» **EXERCISE A**: Show, in full, each line of the records below that contains the word "should".

» **QUOTED TEXT**:
------------------------
In the FAQ Kemper write:
"Is it possible to profile a solid state amp?
Yes. As a matter of fact, the Kemper Profiler comes with four factory profiles taken from one of the best-sounding solid state amps in history: the Roland JC-120."
But in my experience the Profiler does not capture the gain structure of transistor / solid state amps and pedals well. For example profiling Quilter amps, Marshall Solid State amps, Peavey, Orange Solid State amps (Crush Series, Bax Bangeetar) or "amp in a box" pedals - all are missing the characteristic grainy distortion when notes fade out. Kemper seems to smooth that out and makes it sound much more tube-like. What sometimes isn't a bad thing soundwise But it does not capture it correctly.
Is there anything I can do to make this grainy, crumbly distortion happen? Any tips? Are there any profiles out, that really show this kind of distortion?
Also some amps (tube or solid state) that produce a fuzzy character don't get captured correctly as well and with the same "depth". The results are more innocent, cleaner or sometimes smoothed out when you have a direct comparison.
------------------------
» **INPUT ROWS**:

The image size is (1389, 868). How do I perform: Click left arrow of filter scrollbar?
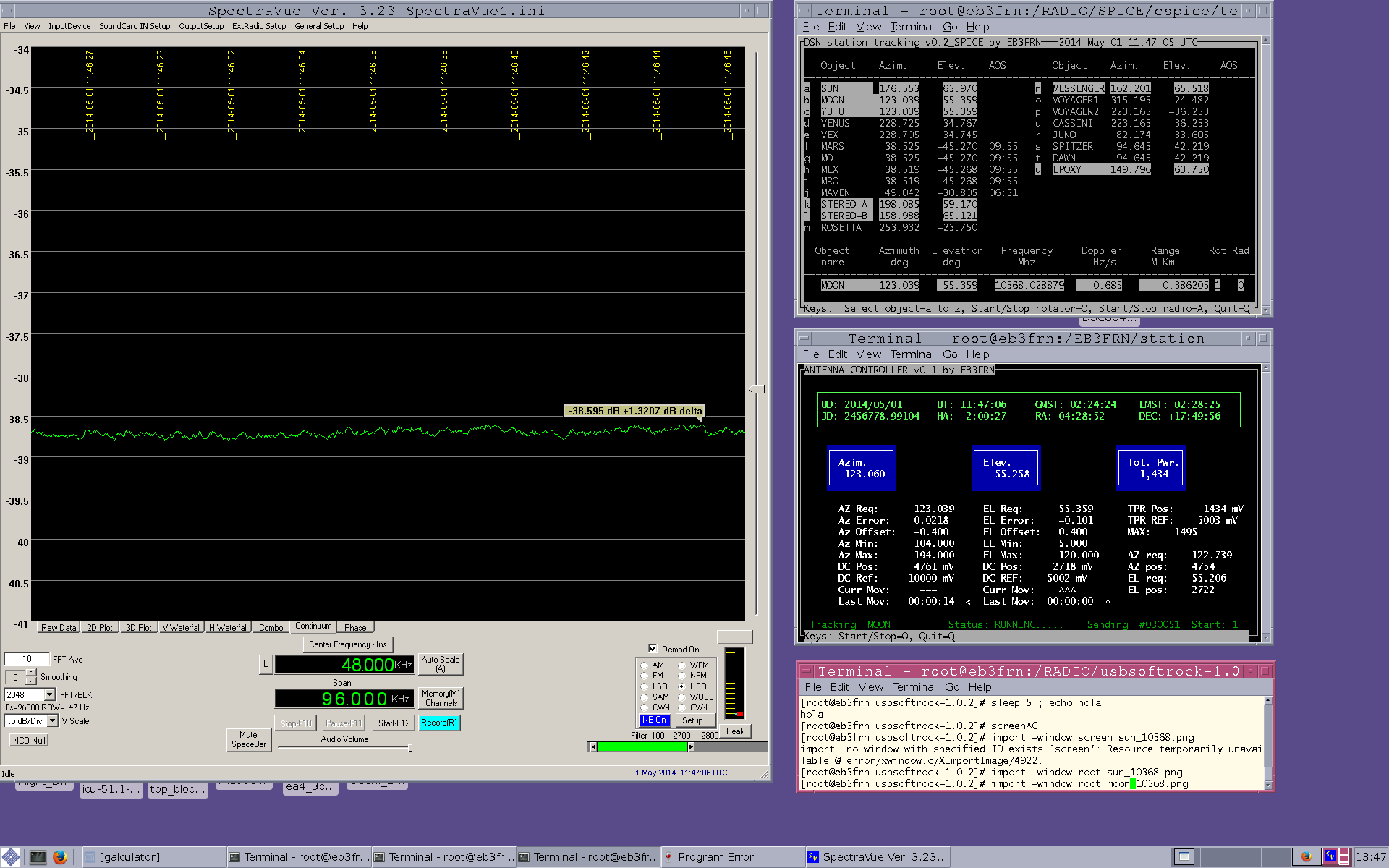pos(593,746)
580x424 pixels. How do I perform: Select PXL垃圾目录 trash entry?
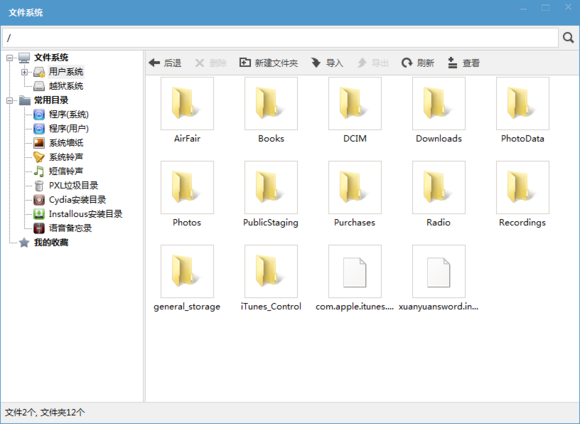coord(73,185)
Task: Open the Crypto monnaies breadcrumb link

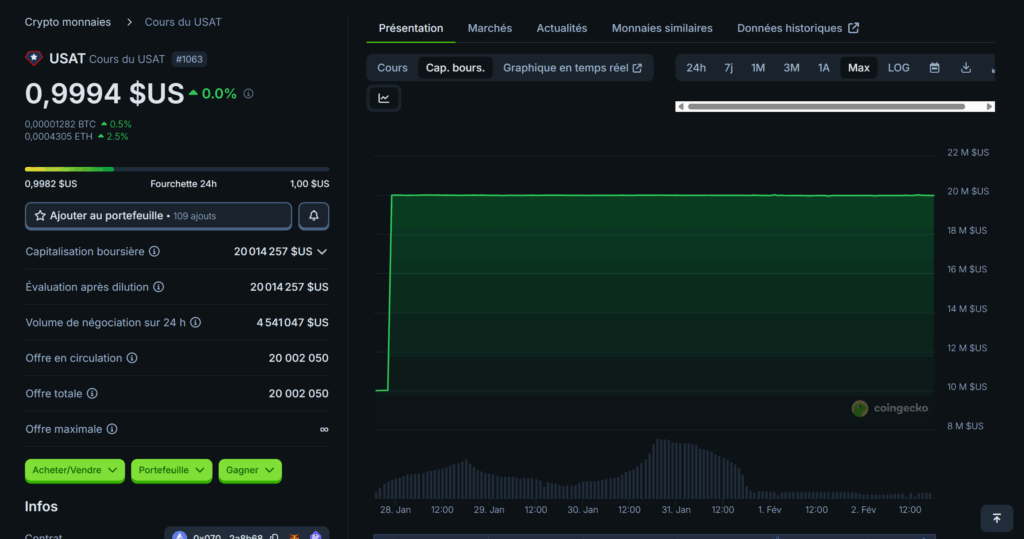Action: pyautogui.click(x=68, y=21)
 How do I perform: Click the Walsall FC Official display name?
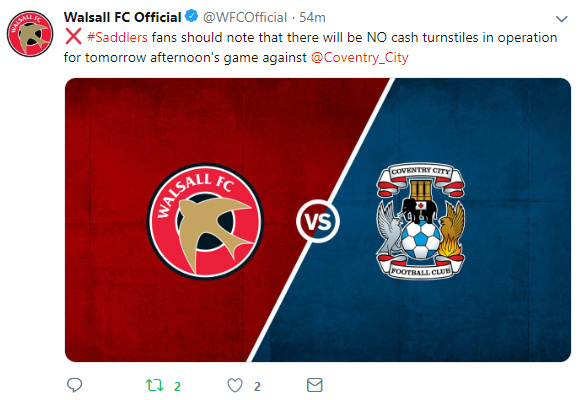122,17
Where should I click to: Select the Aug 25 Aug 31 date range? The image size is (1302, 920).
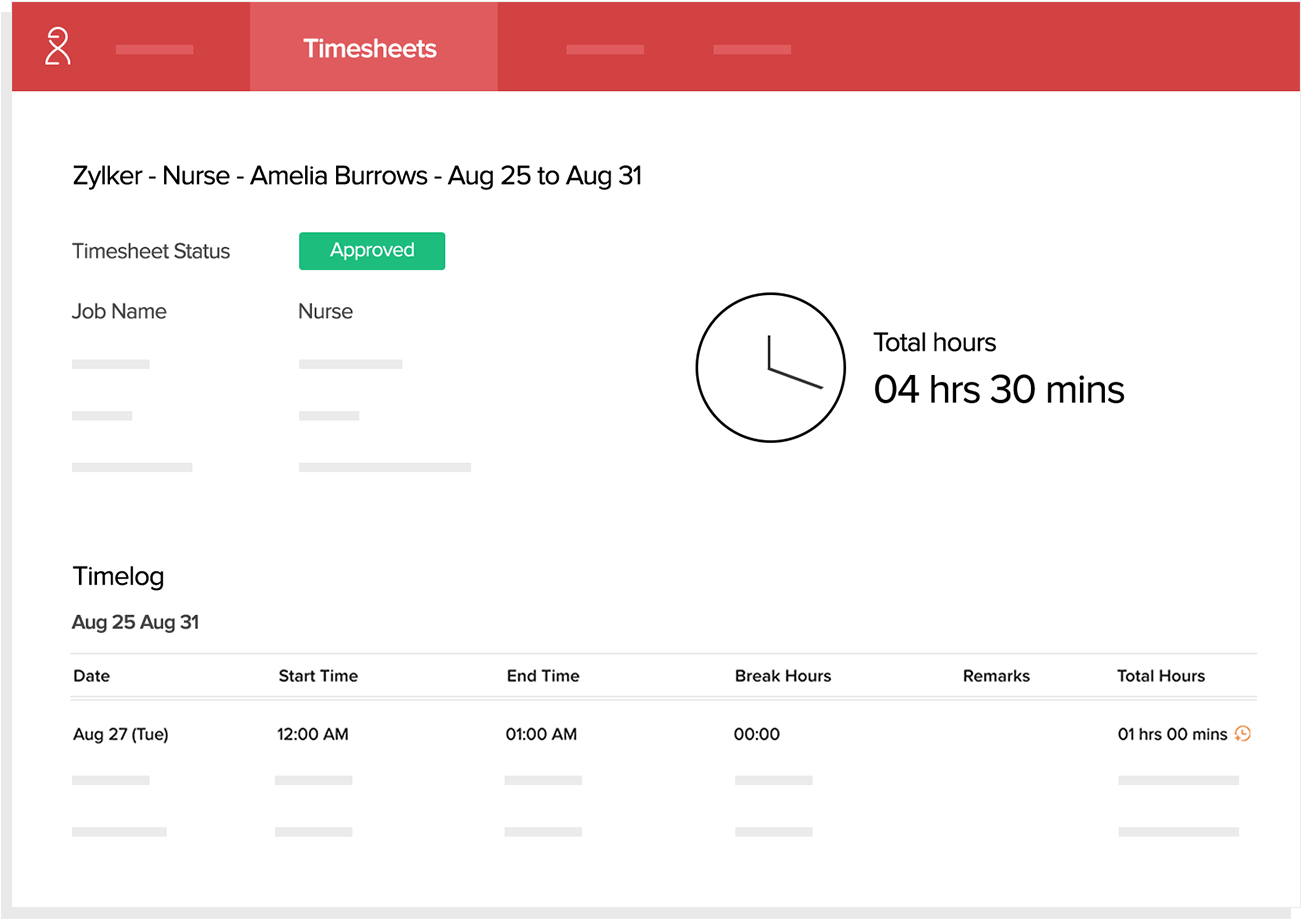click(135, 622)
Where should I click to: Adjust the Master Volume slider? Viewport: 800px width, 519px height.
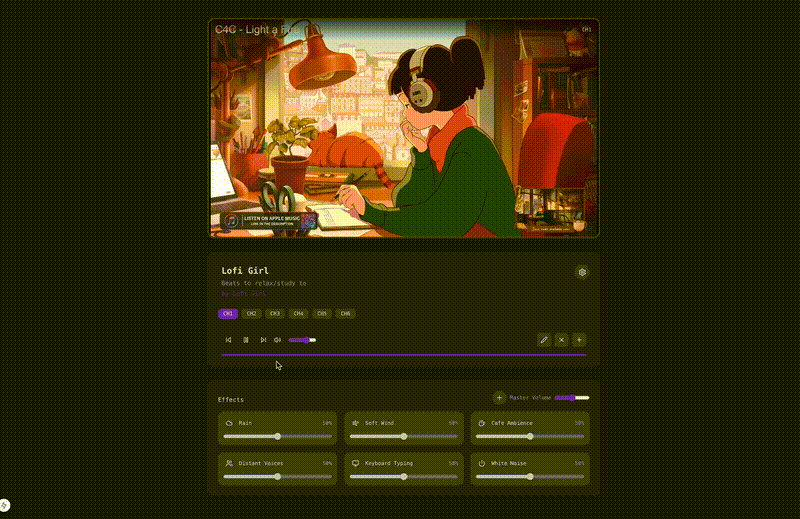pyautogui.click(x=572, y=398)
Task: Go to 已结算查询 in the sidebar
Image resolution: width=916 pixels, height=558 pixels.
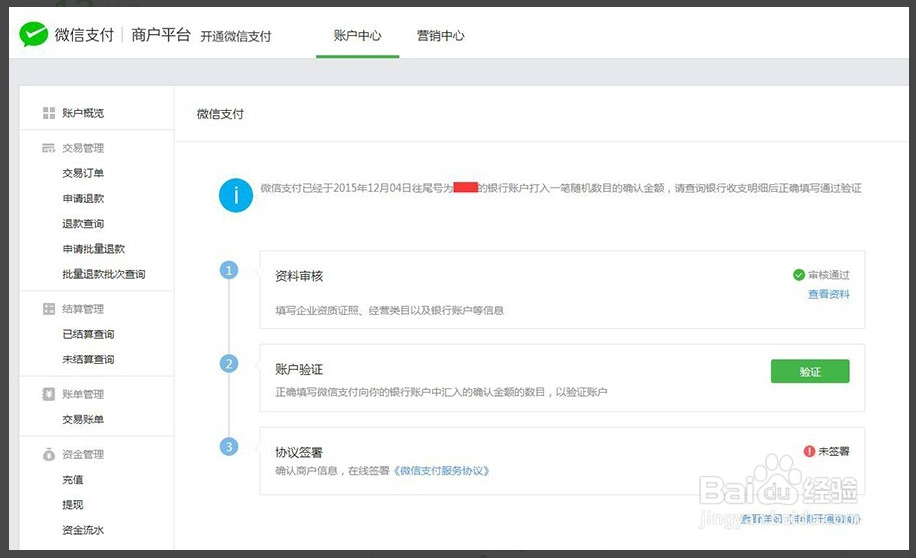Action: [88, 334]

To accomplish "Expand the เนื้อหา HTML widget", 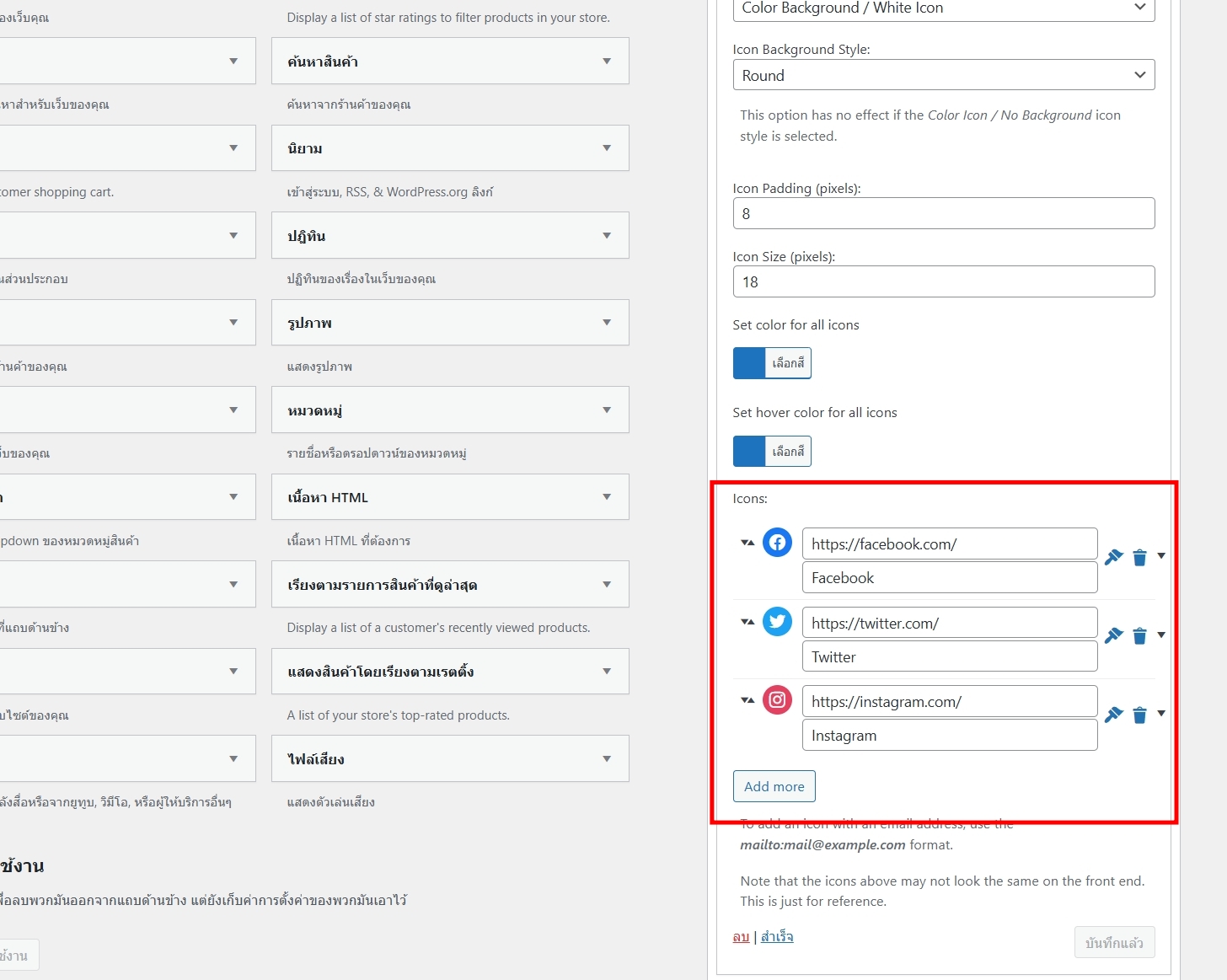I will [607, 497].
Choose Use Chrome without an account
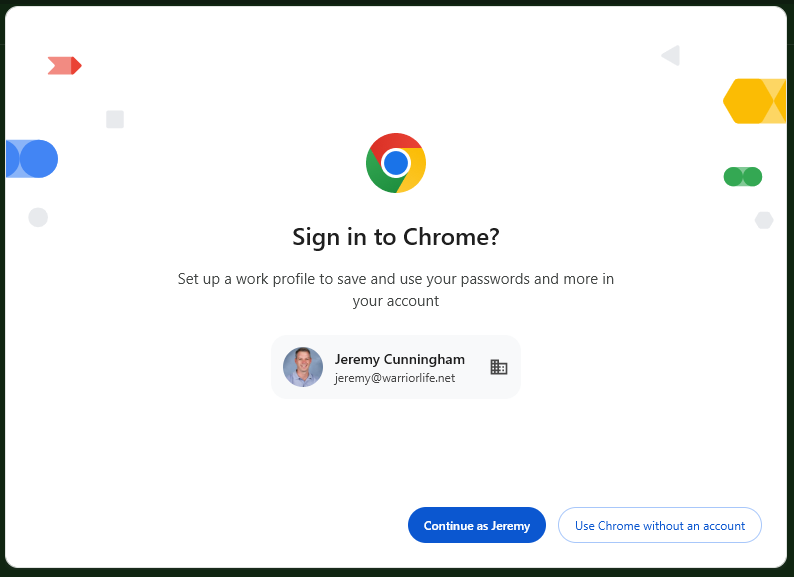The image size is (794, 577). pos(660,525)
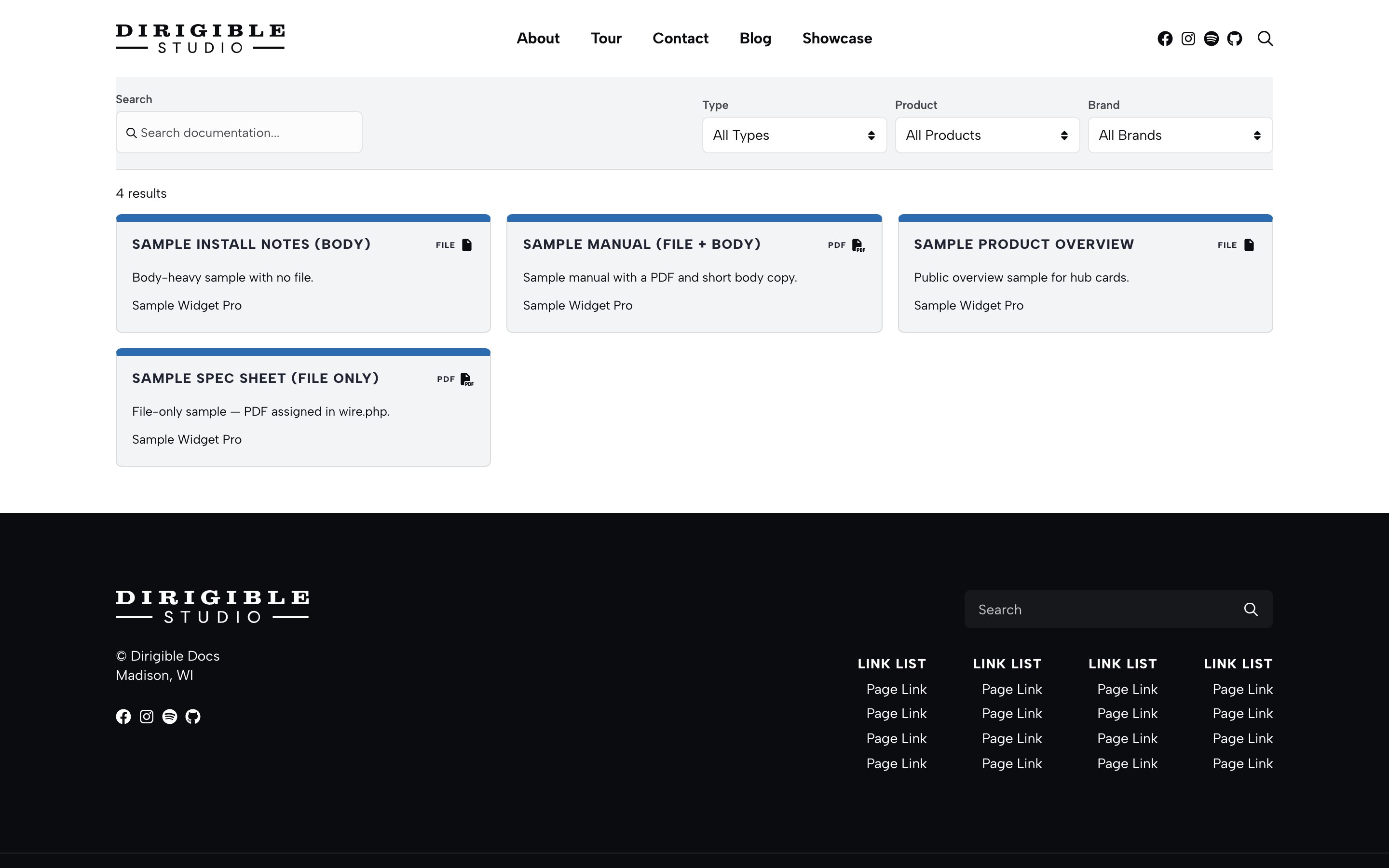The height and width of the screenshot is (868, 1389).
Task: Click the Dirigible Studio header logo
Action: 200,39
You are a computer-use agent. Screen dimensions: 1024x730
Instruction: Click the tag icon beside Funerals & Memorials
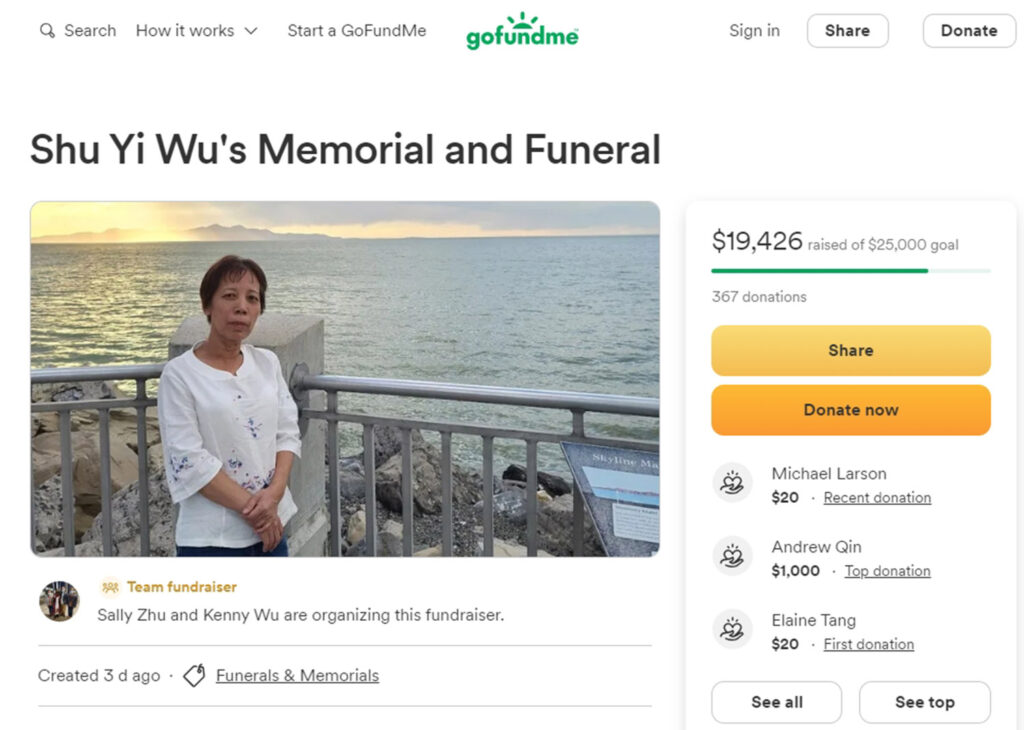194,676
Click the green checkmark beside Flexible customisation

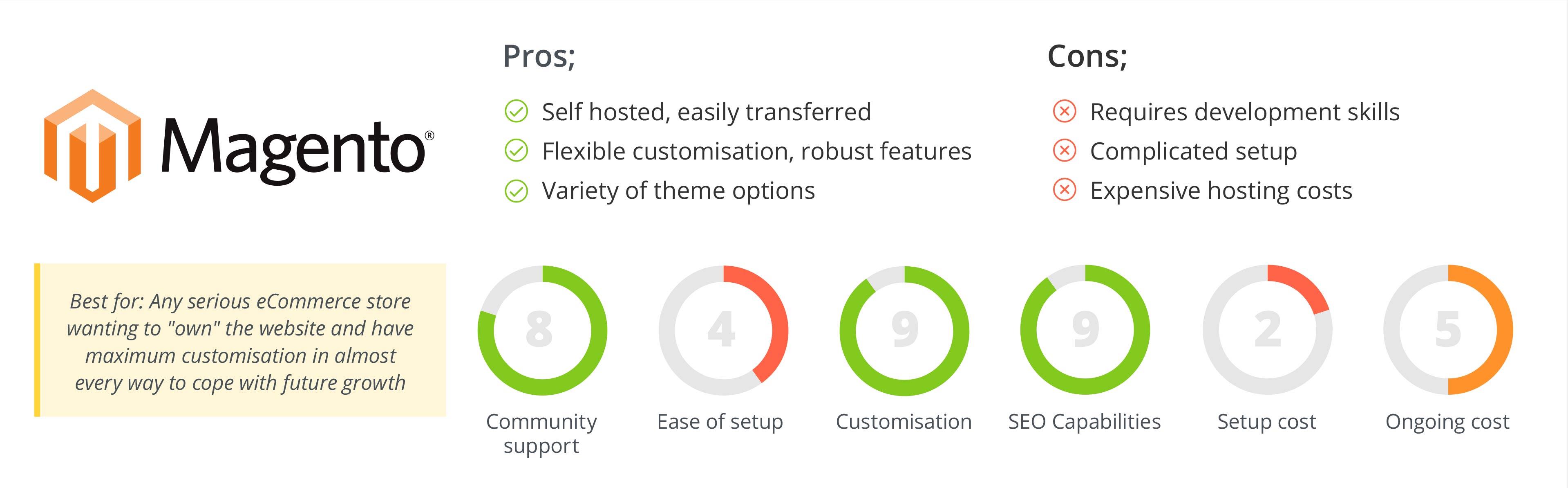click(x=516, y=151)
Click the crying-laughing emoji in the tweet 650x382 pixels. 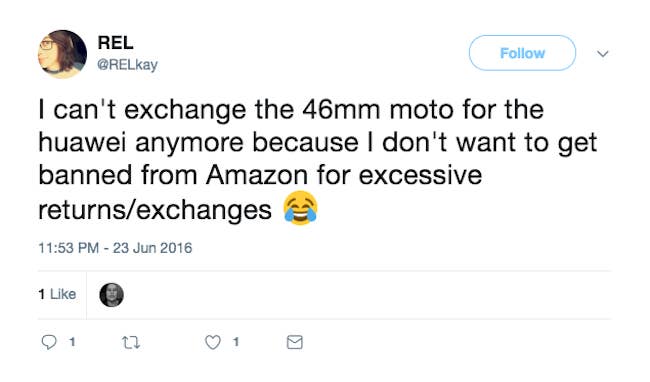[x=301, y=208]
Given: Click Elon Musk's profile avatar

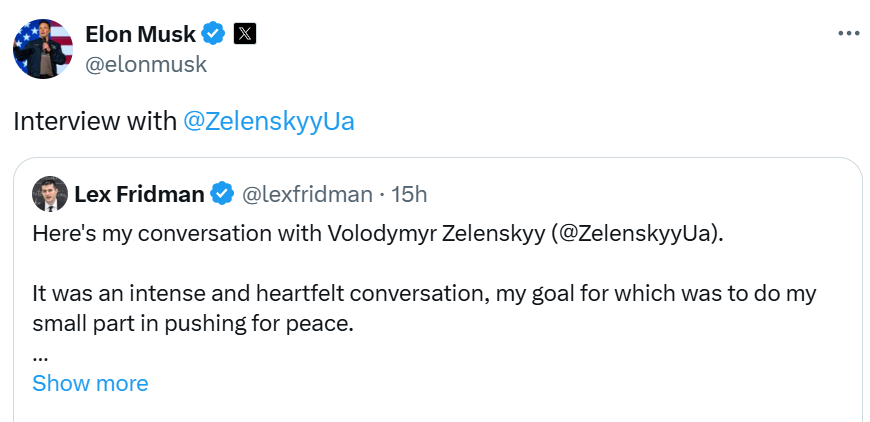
------------------------
» **EXERCISE B**: Write out the part of the Kemper Profiler post above starting with "But in my experience" and going on through "capture it correctly.".

» **FULL ANSWER A**:
Where should I click to: Select the Aug 25 Aug 31 date range? The image size is (1302, 920).
Where should I click to: Adjust the Master Volume slider? Viewport: 800px width, 519px height.

» **FULL ANSWER B**:
But in my experience the Profiler does not capture the gain structure of transistor / solid state amps and pedals well. For example profiling Quilter amps, Marshall Solid State amps, Peavey, Orange Solid State amps (Crush Series, Bax Bangeetar) or "amp in a box" pedals - all are missing the characteristic grainy distortion when notes fade out. Kemper seems to smooth that out and makes it sound much more tube-like. What sometimes isn't a bad thing soundwise But it does not capture it correctly.